BEGIN Data shown

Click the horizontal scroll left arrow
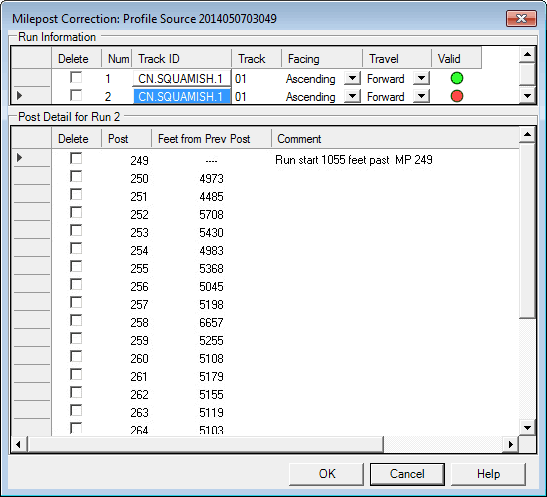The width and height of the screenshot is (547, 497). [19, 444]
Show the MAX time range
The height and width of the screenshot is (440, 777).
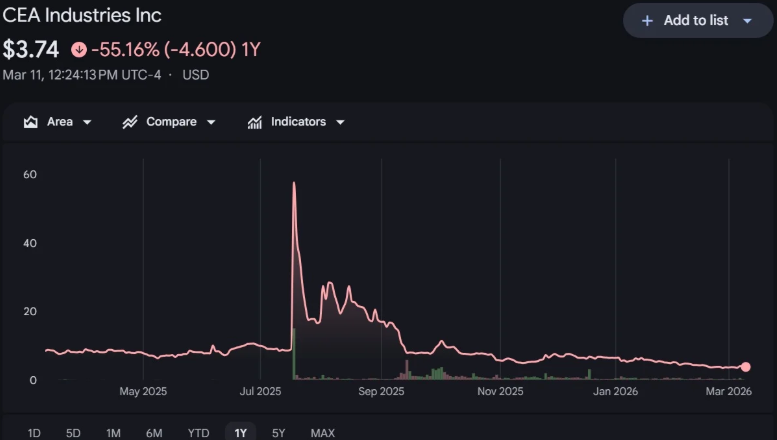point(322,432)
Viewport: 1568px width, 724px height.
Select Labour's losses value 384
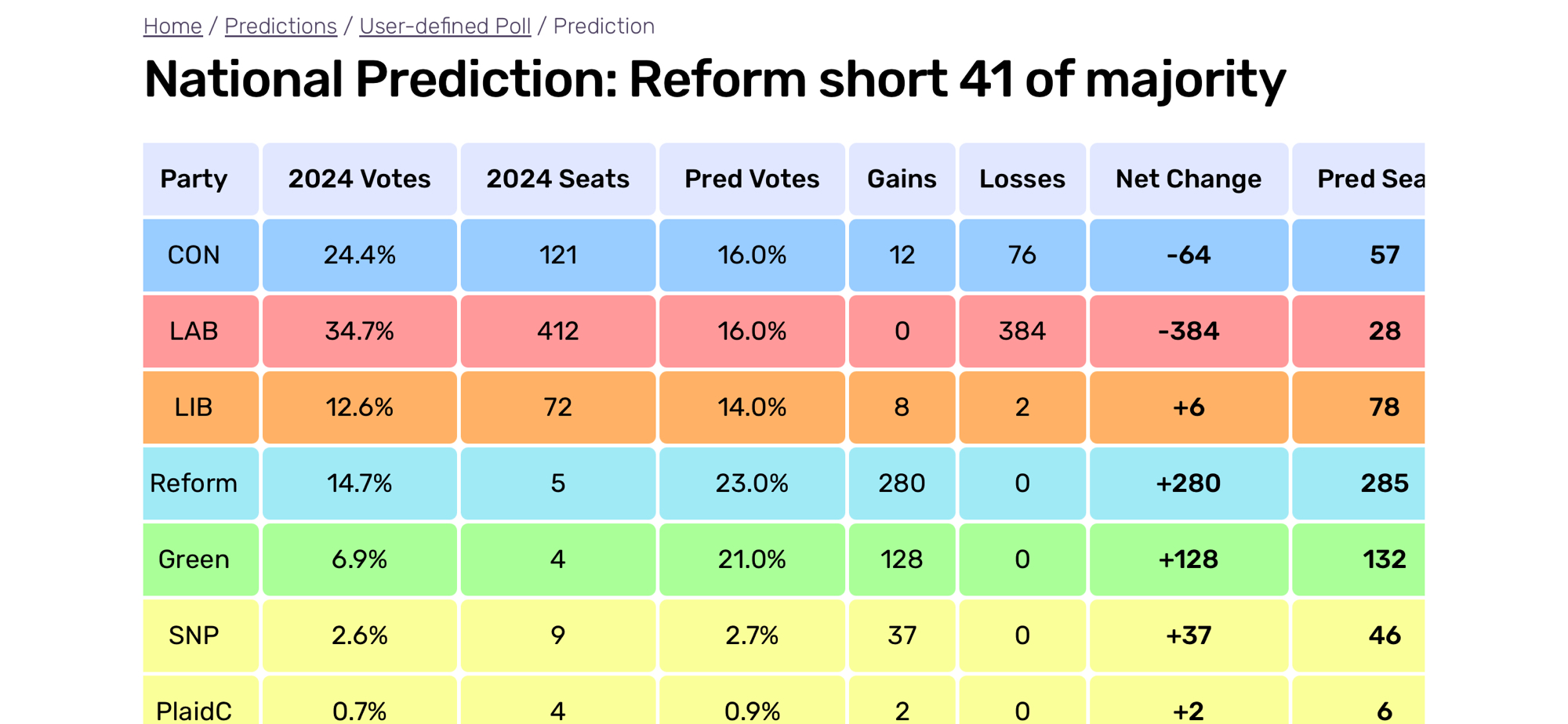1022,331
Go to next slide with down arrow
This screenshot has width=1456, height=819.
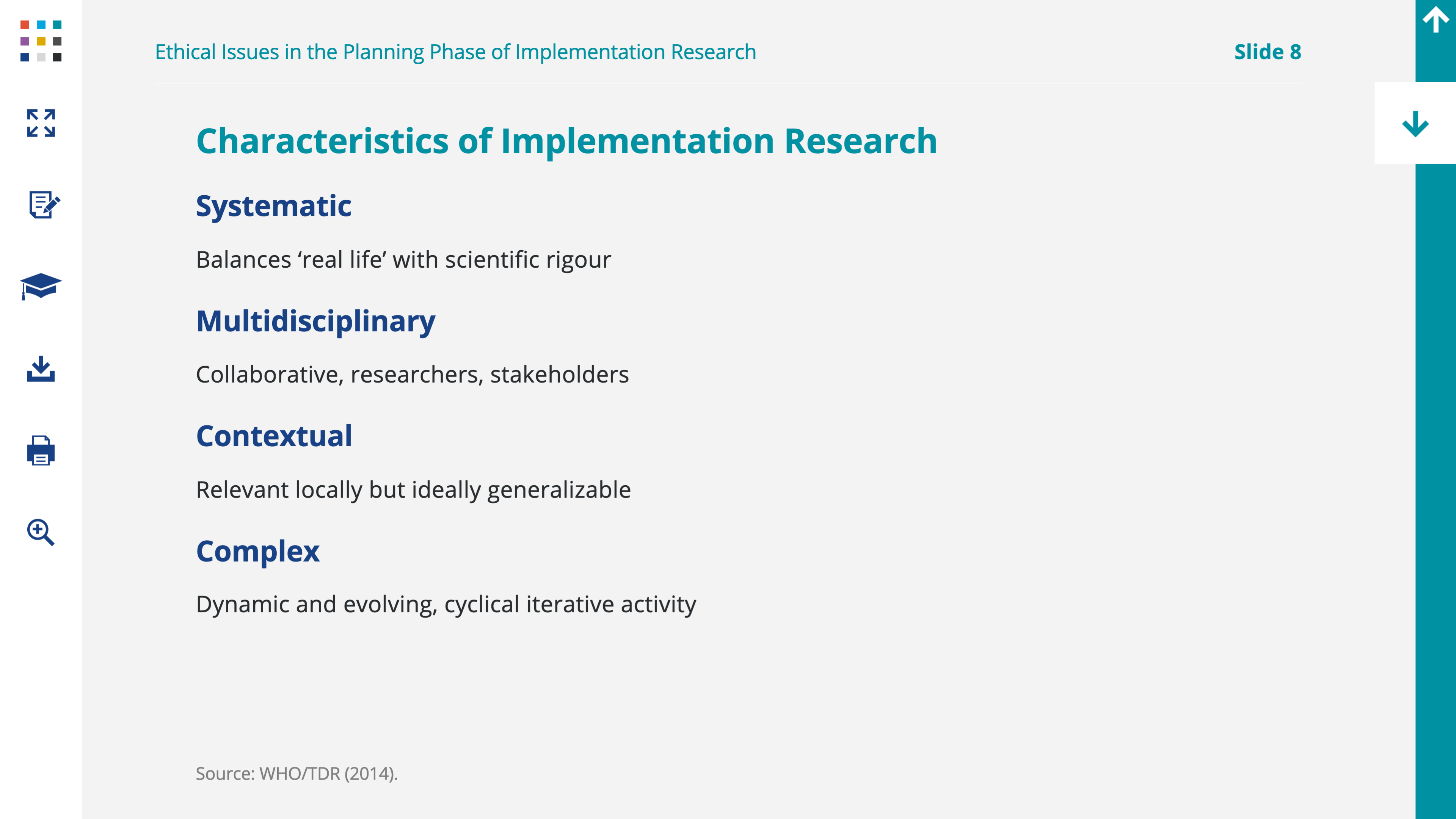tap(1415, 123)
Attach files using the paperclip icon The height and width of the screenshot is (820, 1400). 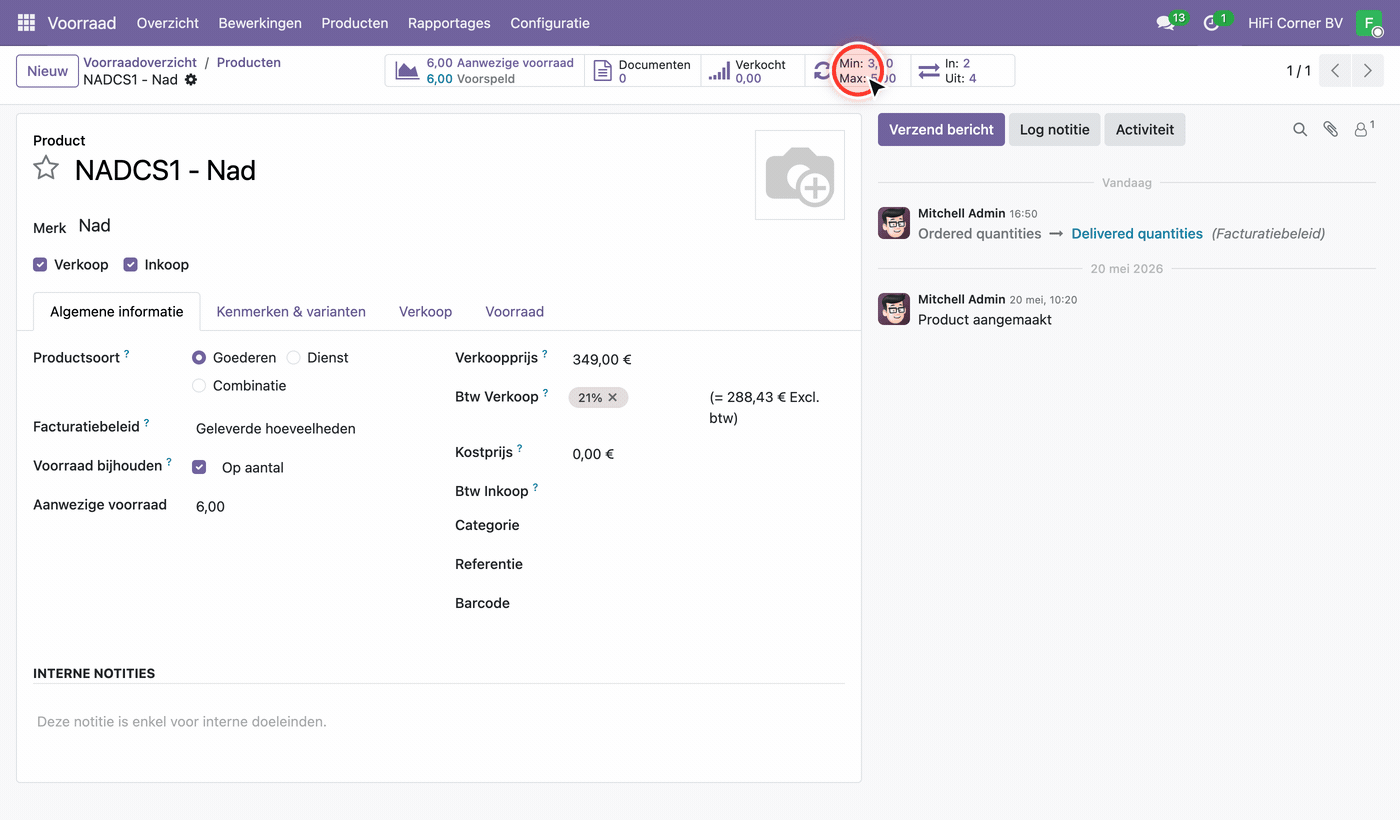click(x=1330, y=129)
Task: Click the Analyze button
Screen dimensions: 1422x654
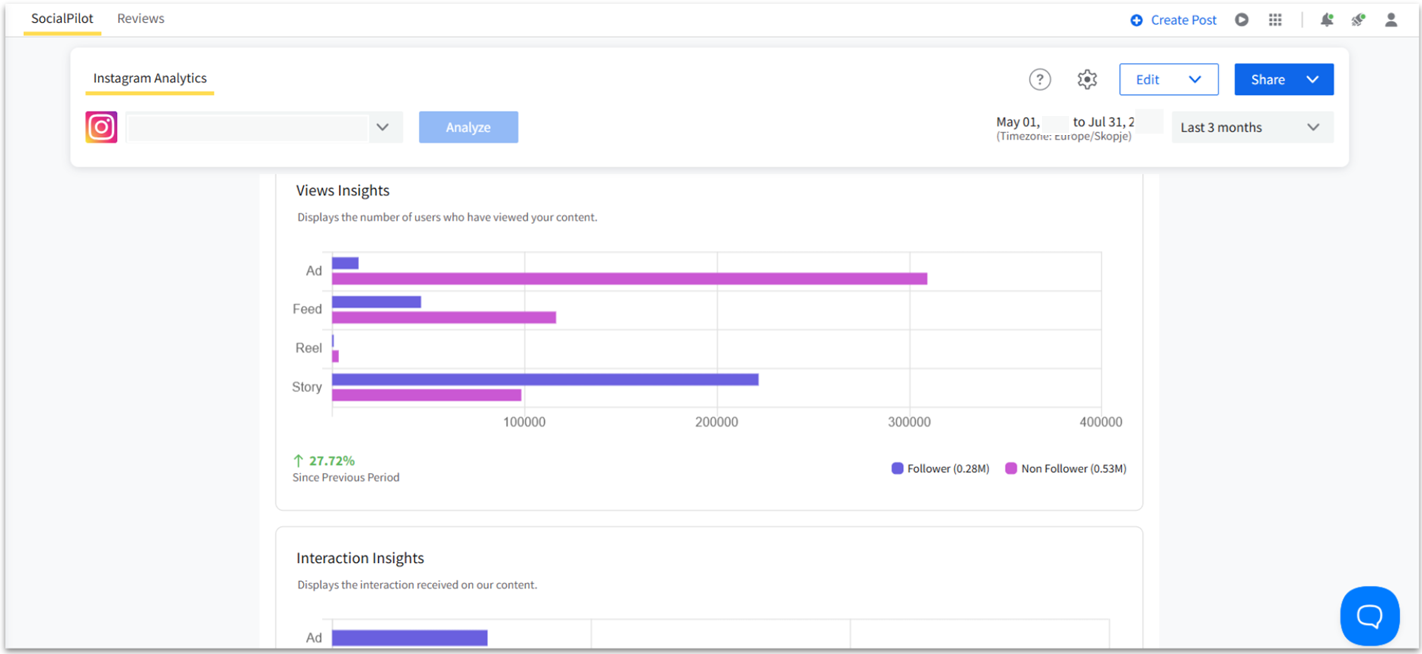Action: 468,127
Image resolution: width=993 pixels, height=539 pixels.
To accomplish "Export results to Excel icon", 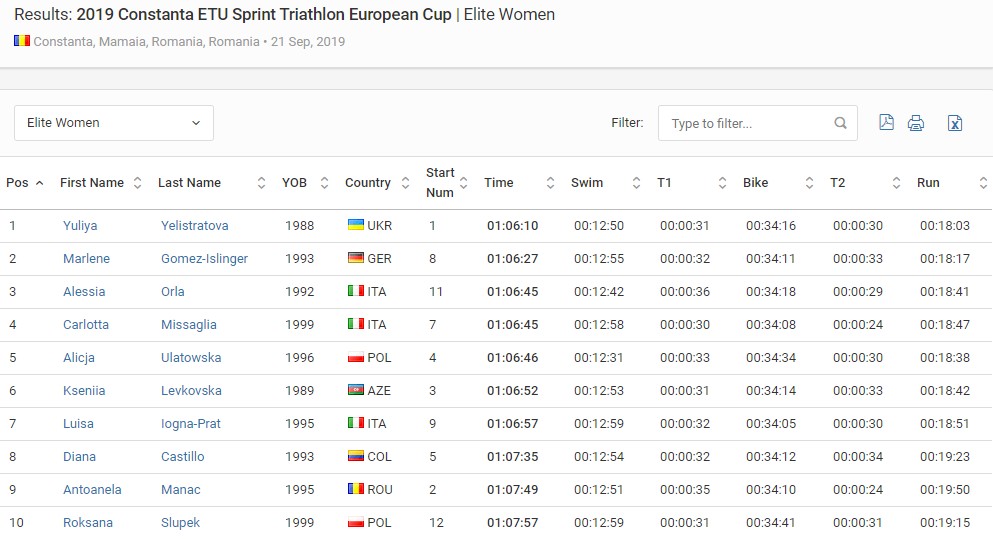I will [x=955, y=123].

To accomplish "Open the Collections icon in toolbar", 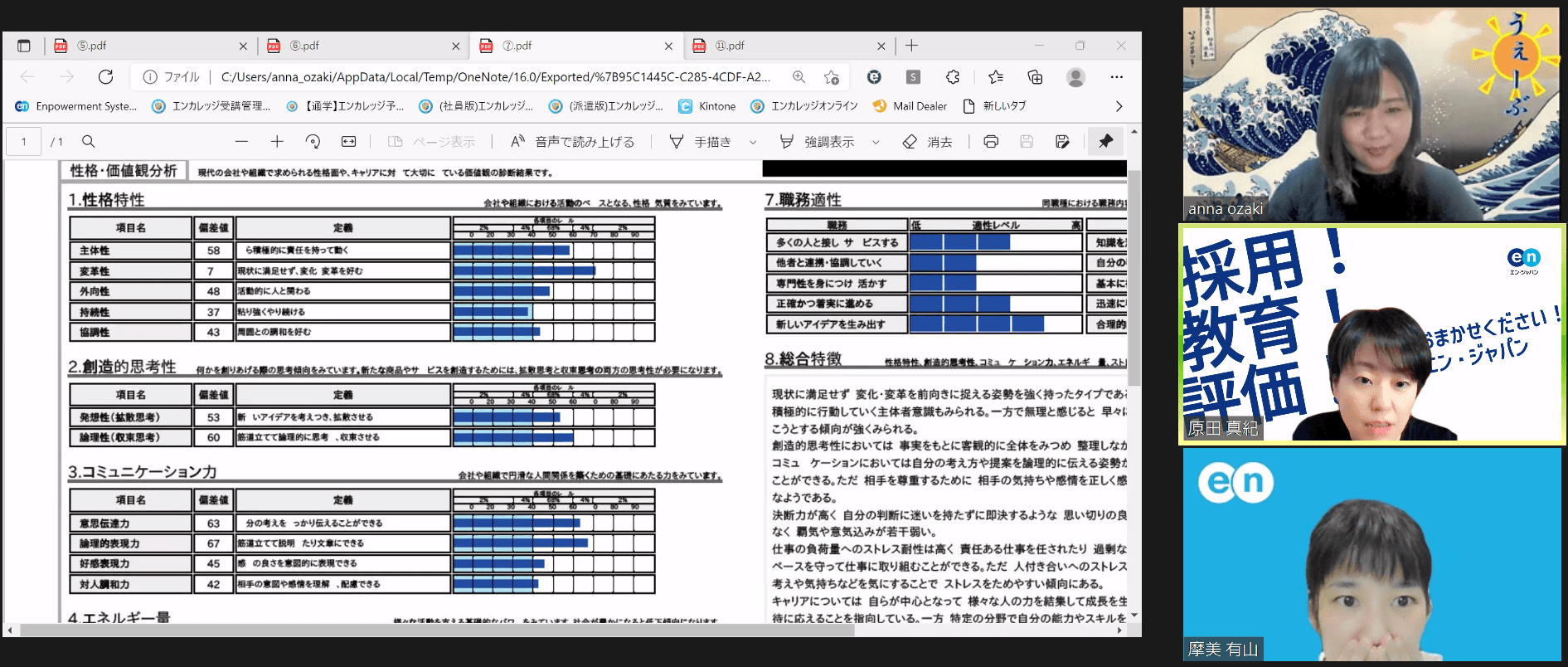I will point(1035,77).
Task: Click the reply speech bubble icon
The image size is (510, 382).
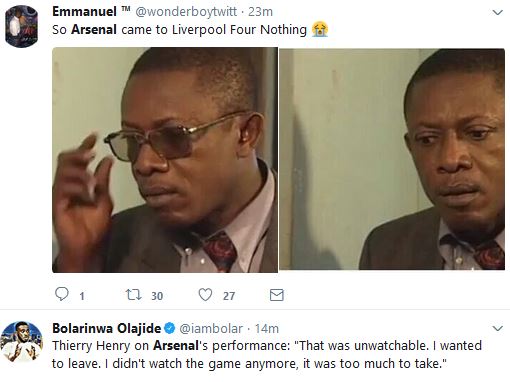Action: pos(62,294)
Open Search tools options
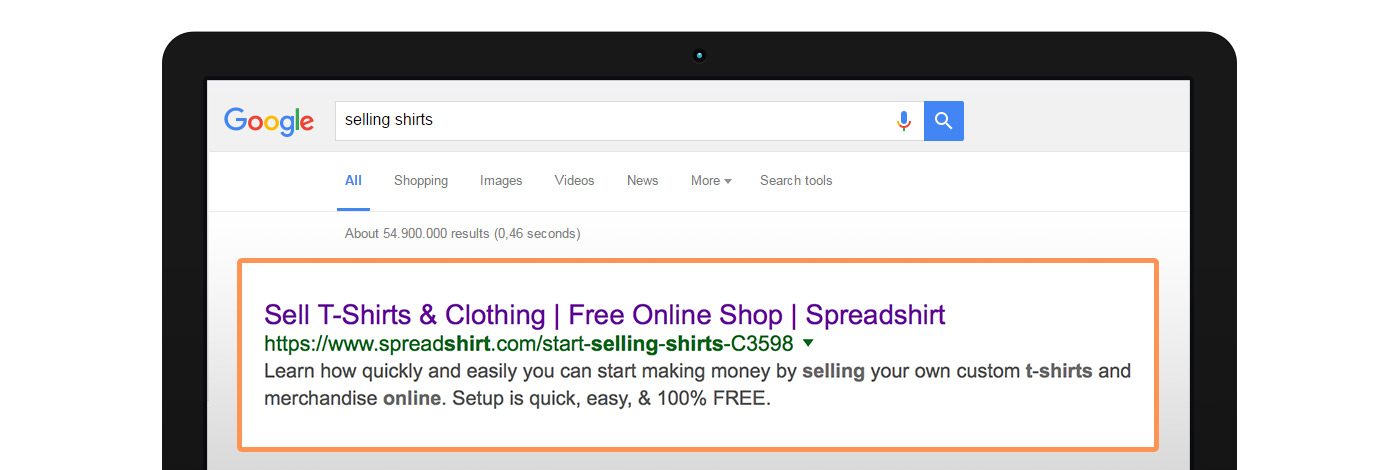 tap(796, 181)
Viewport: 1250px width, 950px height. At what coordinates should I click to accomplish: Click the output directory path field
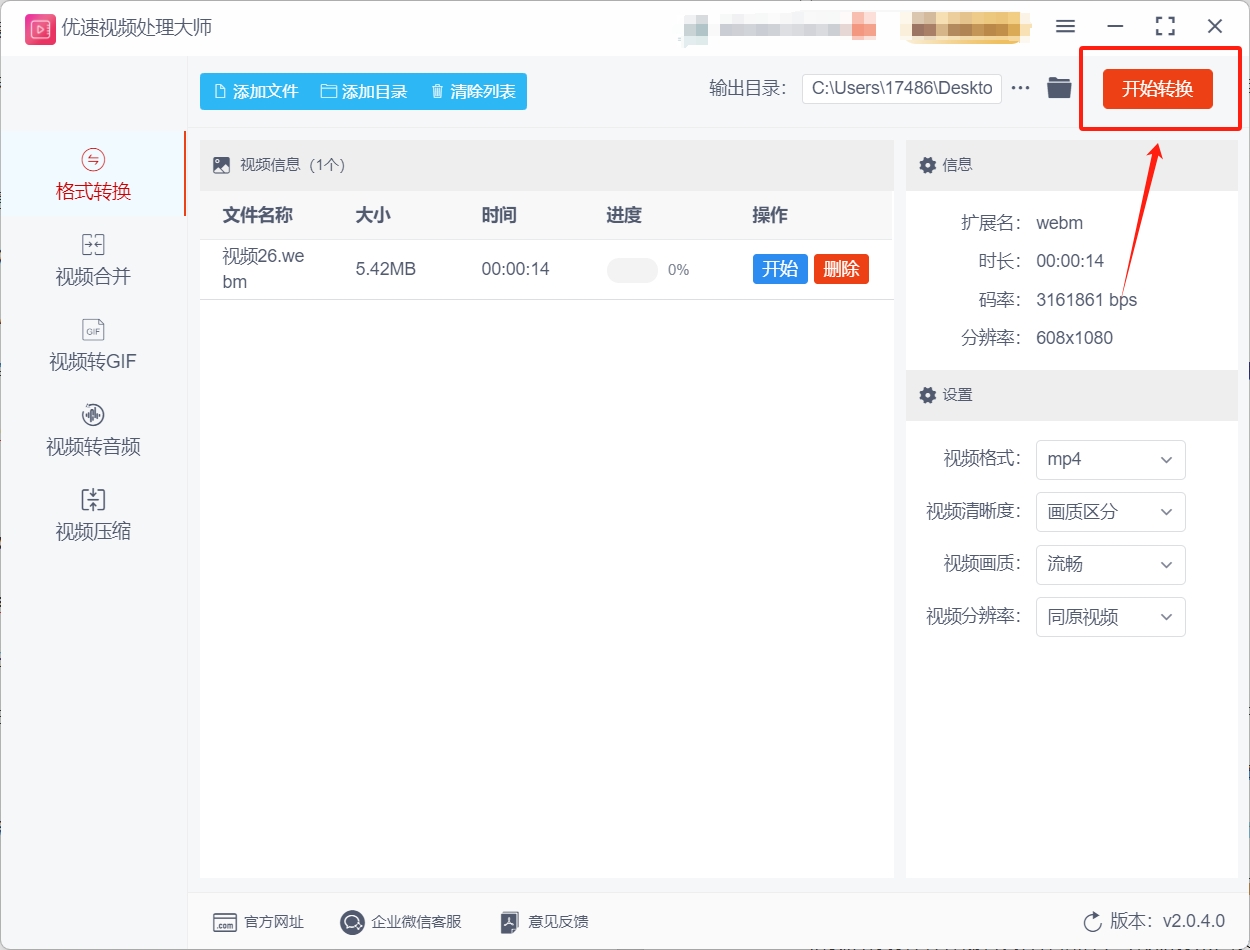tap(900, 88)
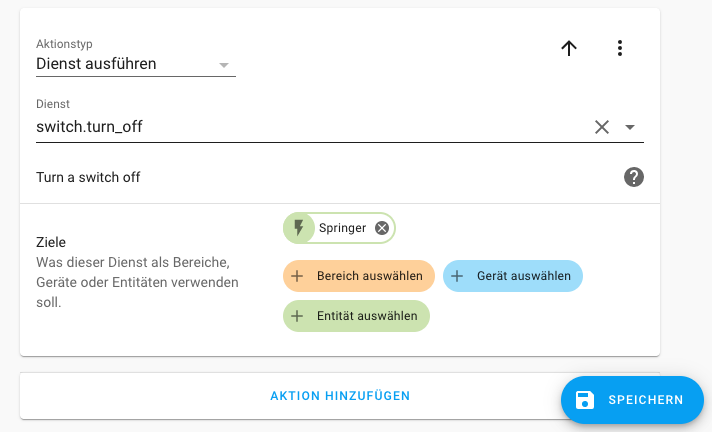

END Data shown

> [Problem details] For every line of the records with the string "Task", add one to a tally; give the final tally alone.

> [Exercise response] 2